One more memory visited her: the kiss. It felt different in the memory, not like a planned investigation, but an island of bliss. She felt herself sink into it, thrilled and scared and happy for one eternal moment. Even as the memory faded, the feeling remained. And she didn’t regret it. She regretted every moment that had come since then, but not that one.

Then, the visions were gone, and she was left with nothing but herself, a silent room, and a sense of purpose.

She rose from the ground, her body moving almost without her guidance. All the planning and worries that had tormented her, each one driving her choices like a whipmaster, all of them were gone. The path forward was clear. She had to revive Achi, and she knew how to do it. Tivelo would return, yes. He would be furious. But that mattered as little as the stars did in the overwhelming brightness of day.

She teleported to the middle realm. She needed to find Achi’s body. Strangely, she knew where it was. Her whole body felt drawn toward it like a compass pointing north.

Insider her, something kept screaming. You’re insane. It’s the potion. You’re supposed to make plans before walking into the scorpion’s nest. You’re supposed to stay where it’s safe.

The voice was loud, but only as a bee’s buzzing could be loud; loud and meaningless. She ignored it with little effort. Even if it was correct, she was doing the right thing. And it was the only thing to do.
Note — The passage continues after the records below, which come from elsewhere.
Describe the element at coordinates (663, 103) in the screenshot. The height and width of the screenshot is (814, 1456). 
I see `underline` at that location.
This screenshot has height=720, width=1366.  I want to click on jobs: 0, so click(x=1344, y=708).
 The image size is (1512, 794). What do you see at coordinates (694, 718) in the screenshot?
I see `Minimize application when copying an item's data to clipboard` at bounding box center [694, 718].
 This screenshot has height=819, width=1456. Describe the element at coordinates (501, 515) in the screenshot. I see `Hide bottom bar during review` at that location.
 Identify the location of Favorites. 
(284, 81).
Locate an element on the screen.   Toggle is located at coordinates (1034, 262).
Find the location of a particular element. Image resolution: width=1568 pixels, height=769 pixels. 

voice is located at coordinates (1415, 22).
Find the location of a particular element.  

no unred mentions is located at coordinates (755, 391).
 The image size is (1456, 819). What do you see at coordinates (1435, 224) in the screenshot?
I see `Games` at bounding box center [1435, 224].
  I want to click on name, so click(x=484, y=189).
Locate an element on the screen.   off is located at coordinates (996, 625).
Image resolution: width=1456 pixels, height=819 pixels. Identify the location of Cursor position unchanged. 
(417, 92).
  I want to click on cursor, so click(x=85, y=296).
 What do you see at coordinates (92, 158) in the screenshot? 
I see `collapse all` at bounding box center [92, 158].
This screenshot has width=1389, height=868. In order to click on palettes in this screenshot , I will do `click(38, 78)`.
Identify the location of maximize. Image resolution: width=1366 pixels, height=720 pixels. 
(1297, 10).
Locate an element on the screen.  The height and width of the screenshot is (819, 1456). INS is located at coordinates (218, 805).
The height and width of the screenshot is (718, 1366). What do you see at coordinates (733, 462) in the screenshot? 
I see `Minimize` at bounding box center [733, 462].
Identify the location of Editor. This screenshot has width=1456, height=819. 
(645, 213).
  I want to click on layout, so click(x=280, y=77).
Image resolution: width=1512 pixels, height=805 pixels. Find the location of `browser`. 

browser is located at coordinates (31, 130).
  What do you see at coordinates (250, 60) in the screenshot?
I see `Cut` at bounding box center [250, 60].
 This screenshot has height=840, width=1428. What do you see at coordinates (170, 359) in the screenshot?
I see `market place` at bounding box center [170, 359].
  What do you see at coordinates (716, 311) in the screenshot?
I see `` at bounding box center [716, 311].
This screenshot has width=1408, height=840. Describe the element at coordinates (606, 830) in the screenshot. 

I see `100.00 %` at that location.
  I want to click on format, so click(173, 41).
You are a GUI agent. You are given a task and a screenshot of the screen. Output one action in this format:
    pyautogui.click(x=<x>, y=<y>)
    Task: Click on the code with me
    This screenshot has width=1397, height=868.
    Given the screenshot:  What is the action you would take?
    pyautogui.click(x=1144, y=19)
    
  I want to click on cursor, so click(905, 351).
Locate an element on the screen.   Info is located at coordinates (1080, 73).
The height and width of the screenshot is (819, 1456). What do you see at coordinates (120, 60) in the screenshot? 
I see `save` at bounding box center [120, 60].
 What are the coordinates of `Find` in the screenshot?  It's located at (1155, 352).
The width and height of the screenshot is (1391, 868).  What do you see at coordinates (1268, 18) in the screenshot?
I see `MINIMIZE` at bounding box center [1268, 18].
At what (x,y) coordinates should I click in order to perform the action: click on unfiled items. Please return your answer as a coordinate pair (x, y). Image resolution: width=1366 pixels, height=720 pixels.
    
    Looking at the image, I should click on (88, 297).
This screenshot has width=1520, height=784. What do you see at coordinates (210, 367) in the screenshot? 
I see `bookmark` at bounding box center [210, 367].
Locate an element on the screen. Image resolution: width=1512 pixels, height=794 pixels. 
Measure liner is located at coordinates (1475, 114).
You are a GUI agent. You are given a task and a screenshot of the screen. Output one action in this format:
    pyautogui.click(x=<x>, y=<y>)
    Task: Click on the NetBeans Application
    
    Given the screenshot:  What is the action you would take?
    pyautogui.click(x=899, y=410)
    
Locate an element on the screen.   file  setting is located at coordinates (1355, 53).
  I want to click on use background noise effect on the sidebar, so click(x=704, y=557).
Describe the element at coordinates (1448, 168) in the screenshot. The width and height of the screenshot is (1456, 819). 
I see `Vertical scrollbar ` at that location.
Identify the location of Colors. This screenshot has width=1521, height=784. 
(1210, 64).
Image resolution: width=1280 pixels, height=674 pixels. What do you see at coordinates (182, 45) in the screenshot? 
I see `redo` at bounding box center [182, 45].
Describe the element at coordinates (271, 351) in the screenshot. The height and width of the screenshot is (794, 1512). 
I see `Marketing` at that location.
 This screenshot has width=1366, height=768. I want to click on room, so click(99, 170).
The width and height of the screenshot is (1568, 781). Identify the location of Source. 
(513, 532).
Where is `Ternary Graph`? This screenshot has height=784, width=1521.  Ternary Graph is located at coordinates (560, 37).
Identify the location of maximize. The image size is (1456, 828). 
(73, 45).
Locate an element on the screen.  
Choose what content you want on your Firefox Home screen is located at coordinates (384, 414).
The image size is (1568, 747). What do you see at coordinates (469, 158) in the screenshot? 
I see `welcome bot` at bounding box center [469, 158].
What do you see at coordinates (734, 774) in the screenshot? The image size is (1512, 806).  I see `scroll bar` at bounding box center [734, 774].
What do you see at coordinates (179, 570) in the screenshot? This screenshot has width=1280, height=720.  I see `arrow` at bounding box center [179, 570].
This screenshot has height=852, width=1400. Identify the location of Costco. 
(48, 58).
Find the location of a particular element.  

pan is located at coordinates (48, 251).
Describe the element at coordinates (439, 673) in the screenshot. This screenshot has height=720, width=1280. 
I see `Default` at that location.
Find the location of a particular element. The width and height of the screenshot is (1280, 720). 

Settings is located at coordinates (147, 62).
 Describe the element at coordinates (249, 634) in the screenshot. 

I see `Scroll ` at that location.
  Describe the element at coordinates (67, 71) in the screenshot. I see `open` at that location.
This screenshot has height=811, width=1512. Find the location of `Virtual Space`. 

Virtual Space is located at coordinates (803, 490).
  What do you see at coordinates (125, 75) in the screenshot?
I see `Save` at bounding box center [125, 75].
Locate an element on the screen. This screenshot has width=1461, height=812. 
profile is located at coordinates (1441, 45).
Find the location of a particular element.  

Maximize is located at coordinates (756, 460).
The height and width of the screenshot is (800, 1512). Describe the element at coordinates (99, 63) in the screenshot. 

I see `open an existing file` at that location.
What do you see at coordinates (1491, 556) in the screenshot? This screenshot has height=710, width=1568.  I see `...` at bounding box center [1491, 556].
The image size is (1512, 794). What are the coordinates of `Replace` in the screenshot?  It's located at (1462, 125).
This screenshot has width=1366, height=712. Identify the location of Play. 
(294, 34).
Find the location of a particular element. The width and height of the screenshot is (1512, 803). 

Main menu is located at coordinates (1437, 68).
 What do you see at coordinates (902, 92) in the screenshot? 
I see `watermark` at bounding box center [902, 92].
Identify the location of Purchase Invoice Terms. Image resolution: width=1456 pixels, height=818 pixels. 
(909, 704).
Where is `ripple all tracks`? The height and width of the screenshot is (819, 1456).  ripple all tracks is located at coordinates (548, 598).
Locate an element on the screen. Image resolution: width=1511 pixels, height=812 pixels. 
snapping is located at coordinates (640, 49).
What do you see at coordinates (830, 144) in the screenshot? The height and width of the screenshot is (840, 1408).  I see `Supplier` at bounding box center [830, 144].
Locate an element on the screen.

Wait five minutes and this will wear off, it said.

You’re going to revive Tivelo. You’re going to give him what he wants. He tortured you. You still have nightmares. He hurt and used you for his son. Why would you give him victory? He won’t forgive you. He’ll find a way to punish you anyway. It’s who he is.

No one can live in this upside-down world, she told the voice, where someone helps you and you hurt him in return. I can’t repay him even by reviving him, but I can take small steps.

The voice fell silent. It knew that reasoning with her was pointless.

She walked into Alogun’s home to absolute silence. The watching deities stood stunned, likely confused at her sudden arrival and the sense of purpose in her steps. She found Achi’s body where her senses had told her it would be, lying unceremoniously on the ground with Alogun beside it. The sight tore at her, so she pressed forward and knelt beside the body. She ignored Alogun’s confused stare and the others approaching footsteps. She ignored the feel of Alogun’s barrier forming around the building, trapping her in.

She bent over Achi, and as quickly as the idea formed in her mind, she kissed him. A wave of power left her, like a massive breath, and washed over the room, bathing her, the body, the witnesses, and every wall.

It seemed to linger for a moment, heavy in the air. And then, in one instant, it dissolved, taking with it her strength and every trace of compulsion in her mind.

It felt like suddenly coming awake when you had not known that you were asleep. She knew where she was. She recognized most of the gathered deities. She even recalled every step that had brought her to that position, but she struggled to understand why she was there.